We received this letter from the National Religious Campaign Against Torture:
Here is their Petition to sign: Statement against Prolongued Solitary Confinement
You may have seen this week’s AP story on three Virginia lawmakers, Hope, Herring and Ebbin, who sent a request to the DOJ asking for an investigation into Virginia’s use of solitary confinement.
[see here for Law Proposal of Jan.11, 2012]
NRCAT sent a letter to Virginia Gov. McDonnell, urging him to provide for an independent review into long-term solitary confinement in Virginia prisons, using expert data analysis methodology. As you know, such independent review has been essential for other states in successfully implementing alternatives to solitary confinement.
March 20, 2012
The Honorable Robert F. McDonnell
Office of the Governor
Patrick Henry Building, 3rd Floor
1111 East Broad Street
Richmond, Virginia 23219
Dear Governor McDonnell:
Yesterday, Virginia state Senator Adam Ebbin and Delegates Patrick Hope and Charniele Herring sent a letter to the U.S. Department of Justice calling for an investigation into Virginia’s use of solitary confinement at Red Onion State Prison. The more than 300 religious and faith-based groups that support the National Religious Campaign Against Torture (NRCAT), a membership organization committed to ending torture, contend that prolonged isolation is inhumane in the way it destroys prisoners’ minds and violates humans’ inherent God-given dignity. Many studies have documented the detrimental psychological effects of long-term segregation, such as hallucinations, paranoia, and panic attacks. More often than not, prisoners held in segregation return to society as less functional human beings, and studies indicate that isolation increases prisoners’ risk of recidivism.

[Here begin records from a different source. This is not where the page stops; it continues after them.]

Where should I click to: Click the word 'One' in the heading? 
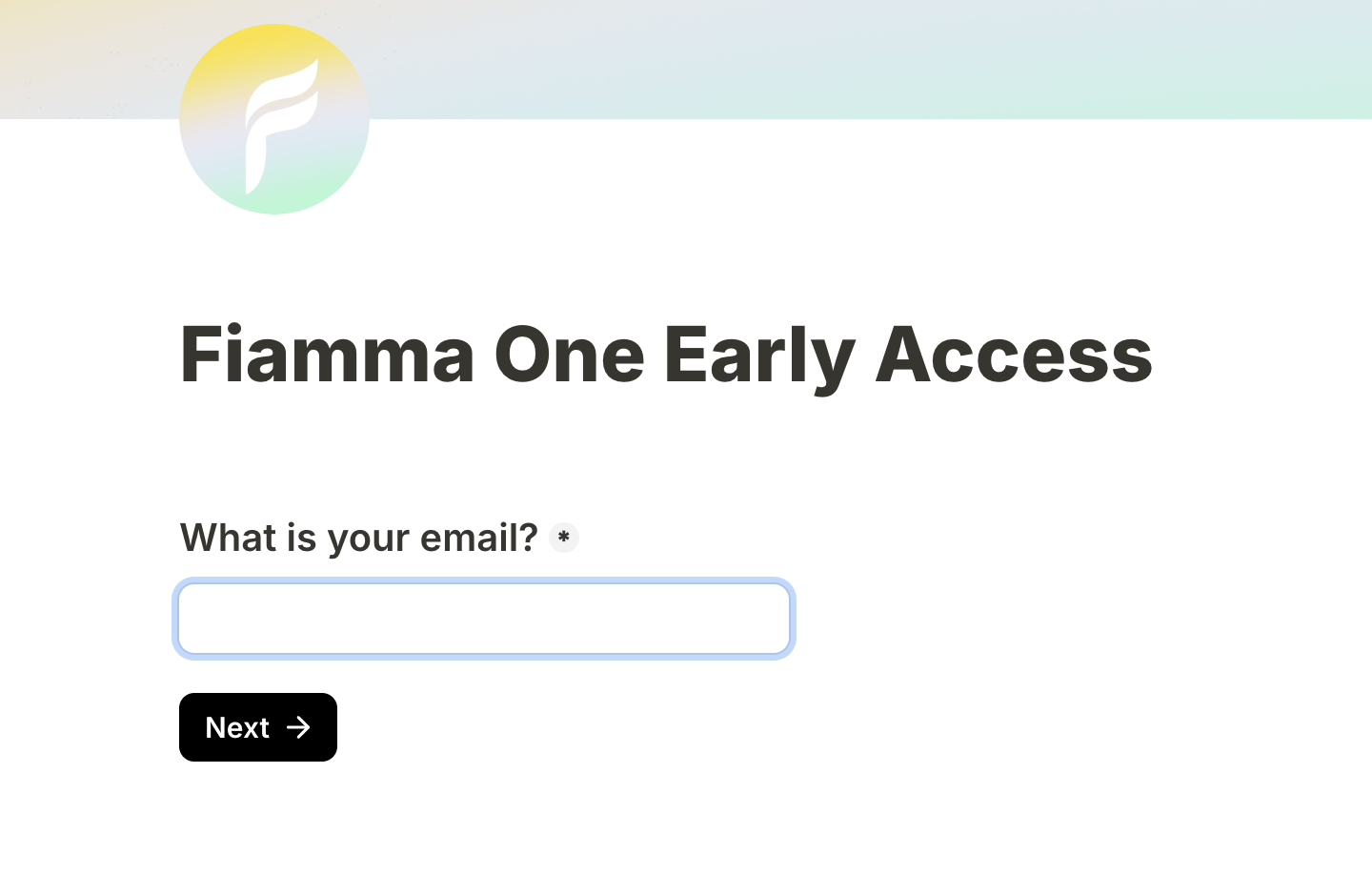click(x=569, y=355)
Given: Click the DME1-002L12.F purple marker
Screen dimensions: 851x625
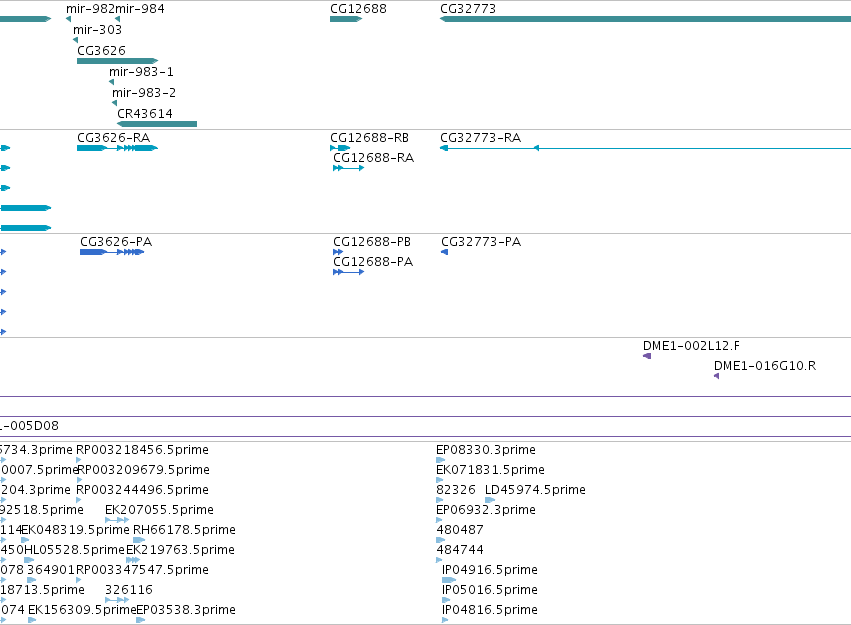Looking at the screenshot, I should (647, 356).
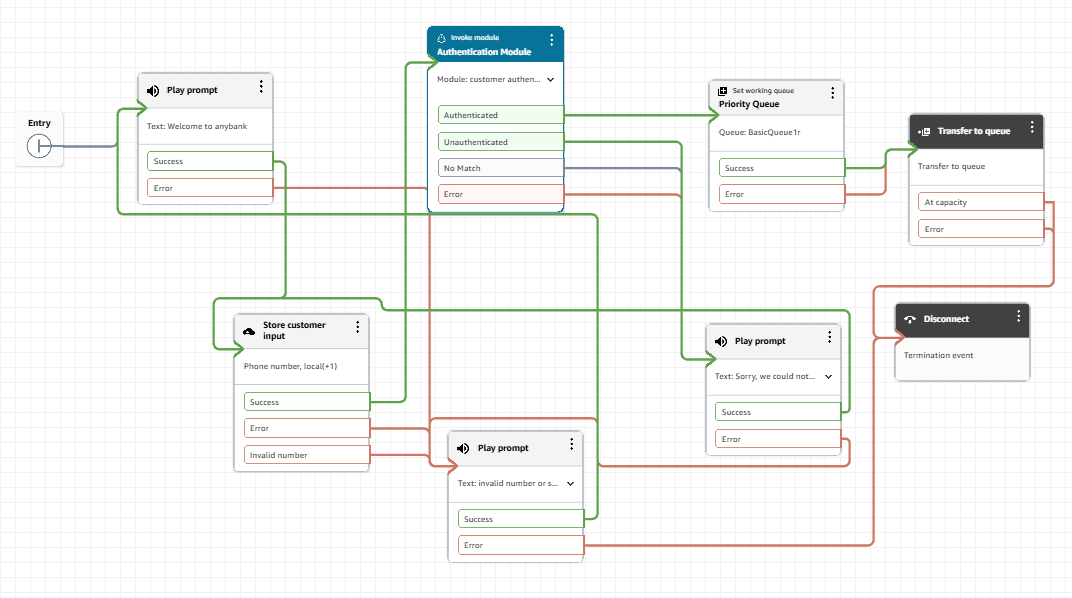Select the Unauthenticated output branch
The height and width of the screenshot is (598, 1072).
click(499, 141)
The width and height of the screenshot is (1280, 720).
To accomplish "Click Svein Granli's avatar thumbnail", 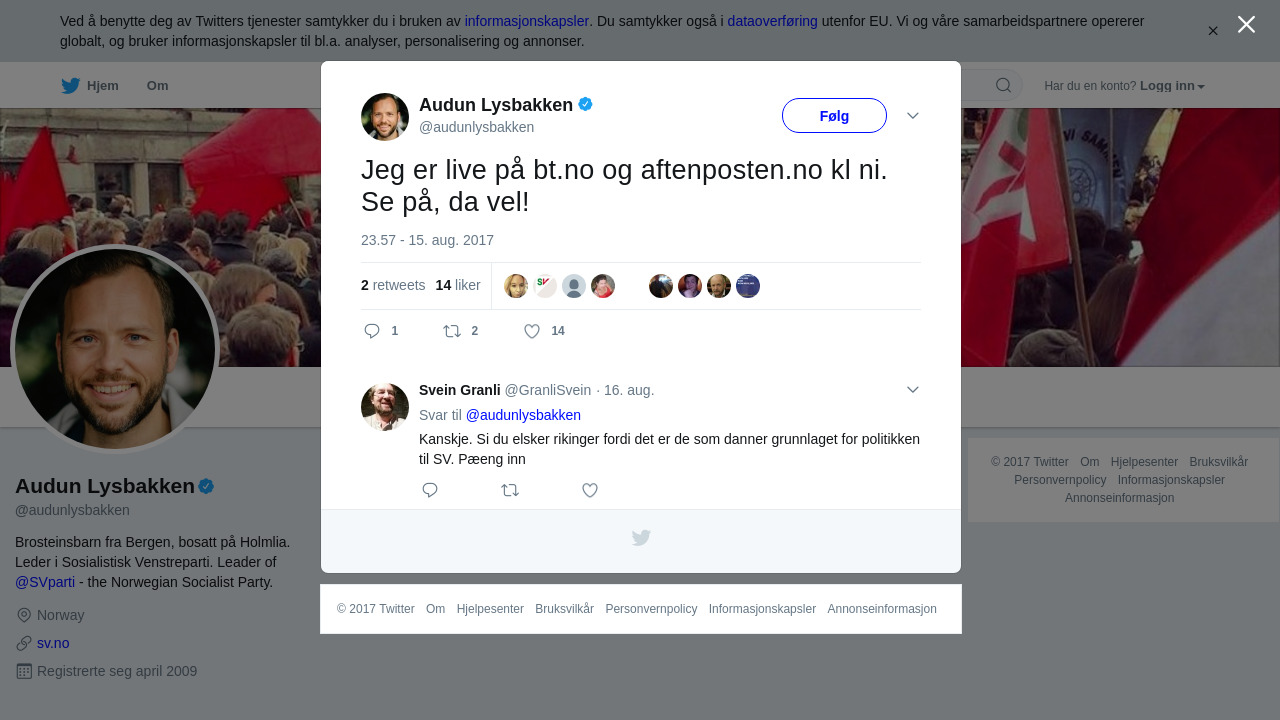I will click(385, 407).
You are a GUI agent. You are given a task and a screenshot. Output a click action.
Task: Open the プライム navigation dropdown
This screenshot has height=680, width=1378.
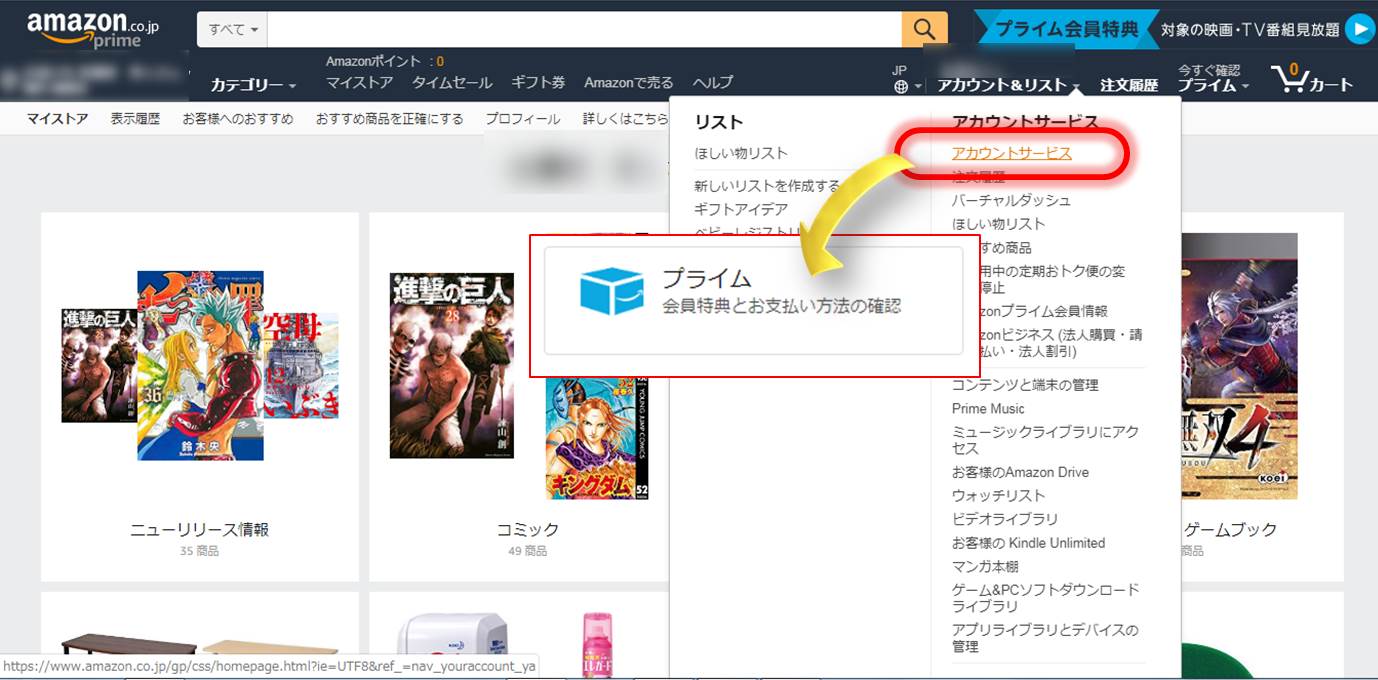point(1212,86)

On March 15, 2012, the New York Times reported in an editorial, “Abuse of Solitary Confinement,” that in 2010, Virginia paid 50 percent more per day to house prisoners in solitary confinement than in regular cells. In light of the high cost of solitary confinement and its diminishing returns, states around the country are reducing their use of segregation and finding that there are safe alternatives. For example, Mississippi drastically reduced its use of solitary confinement and as a result, has not only saved millions of taxpayer dollars, but actually experienced a decline in violent incidents within prison.
We were pleased to learn that although legislation to require a study of the use of segregation by the Virginia Department of Corrections (DOC) was defeated last month, the DOC expressed no opposition to the study and in fact reported last week on its plans to improve administrative segregation at Red Onion State Prison.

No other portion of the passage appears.